DESCRIPTION OF THE TASK: Beginning with the line that contains "Select the calendar débito automático icon", reproduce every line through the end of the records below exactly, and leave the pictures out.

(Stored items)
____
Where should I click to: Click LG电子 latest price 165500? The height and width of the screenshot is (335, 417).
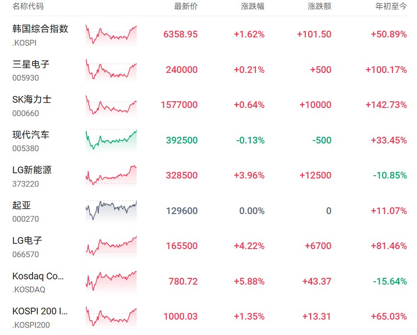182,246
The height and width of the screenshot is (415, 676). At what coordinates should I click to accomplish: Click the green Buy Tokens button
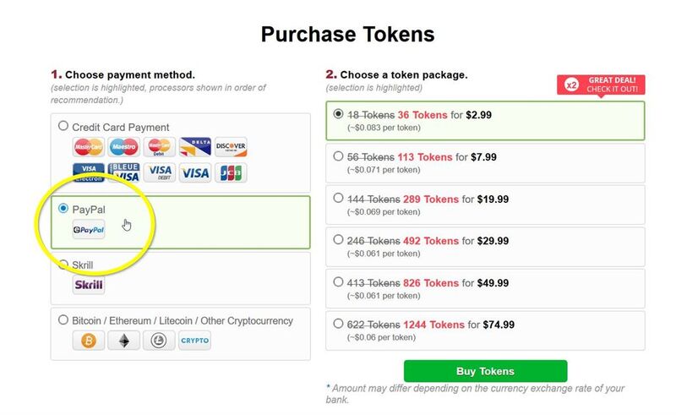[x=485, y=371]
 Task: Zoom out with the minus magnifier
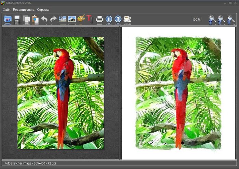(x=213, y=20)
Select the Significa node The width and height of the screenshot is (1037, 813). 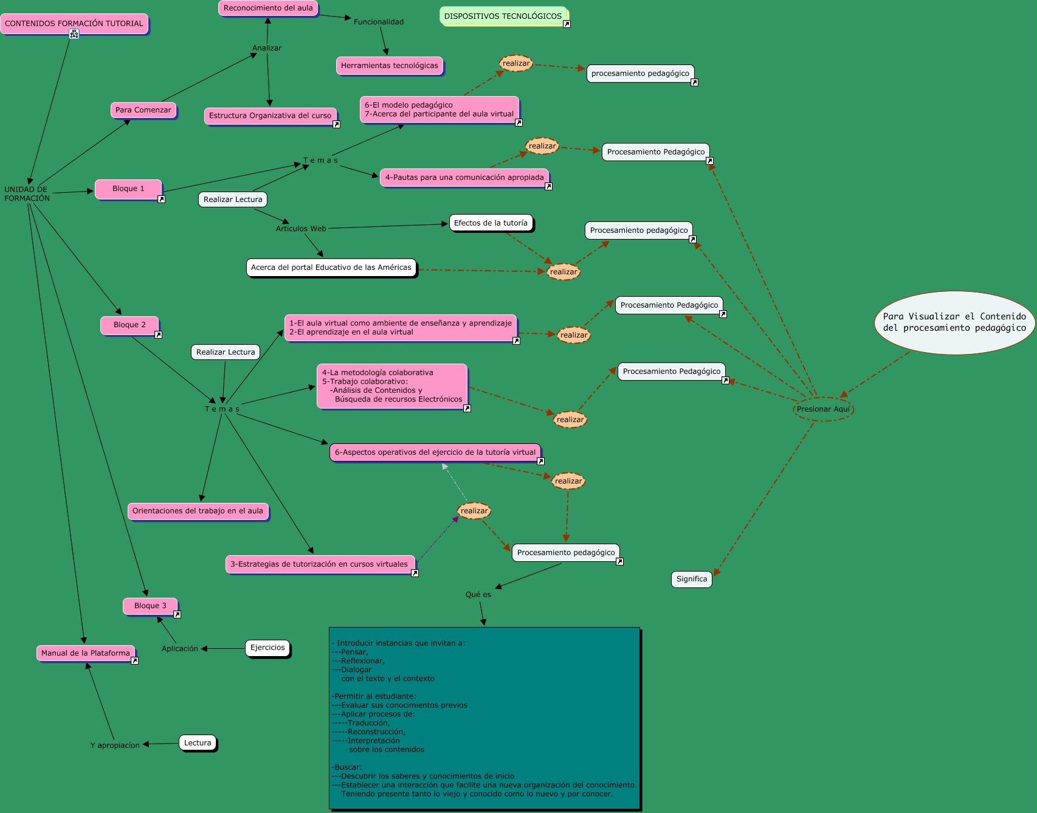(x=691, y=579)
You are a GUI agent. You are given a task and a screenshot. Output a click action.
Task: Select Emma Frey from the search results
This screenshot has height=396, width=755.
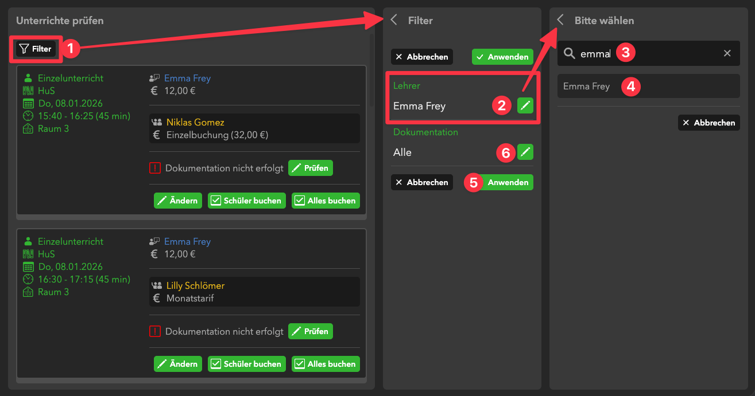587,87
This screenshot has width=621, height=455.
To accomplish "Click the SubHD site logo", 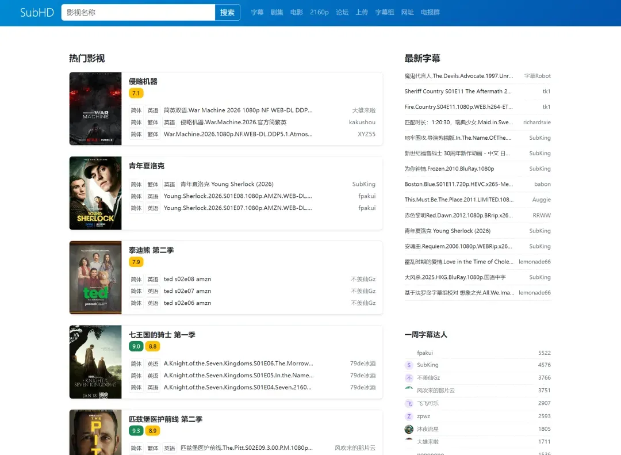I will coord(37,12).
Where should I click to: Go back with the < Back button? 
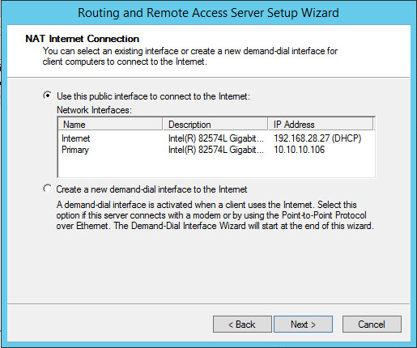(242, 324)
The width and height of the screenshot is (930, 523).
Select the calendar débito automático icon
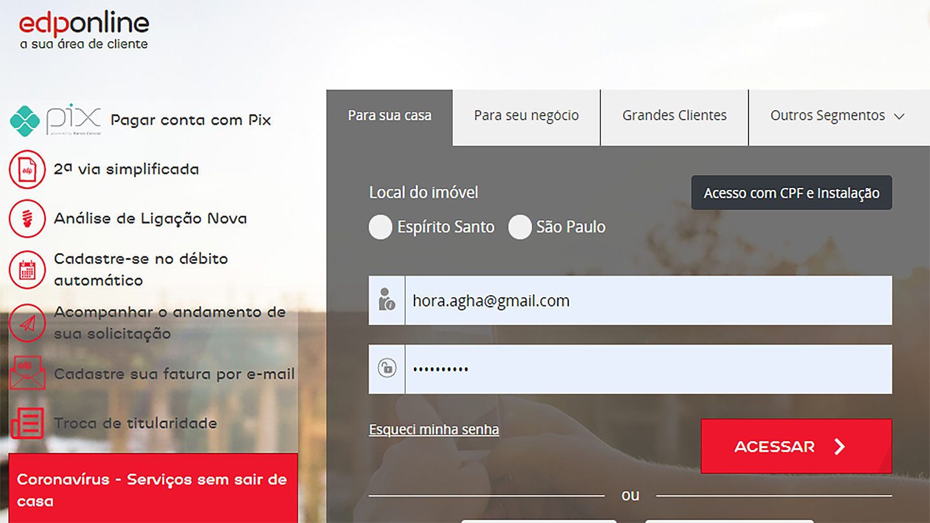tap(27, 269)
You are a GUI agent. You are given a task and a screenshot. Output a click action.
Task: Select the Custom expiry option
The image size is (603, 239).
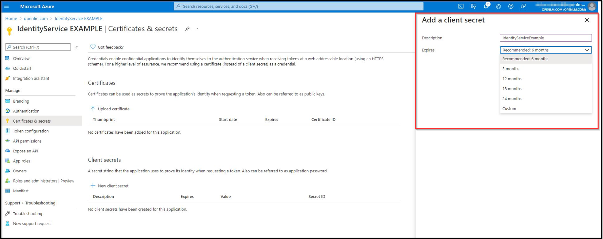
____
SOLUTION TO THE PROBLEM:
Select the calendar débito automático icon
tap(27, 269)
You are a GUI agent. You are given a task and a screenshot. Output a click action.
Task: Select the Custom expiry option
The image size is (603, 239).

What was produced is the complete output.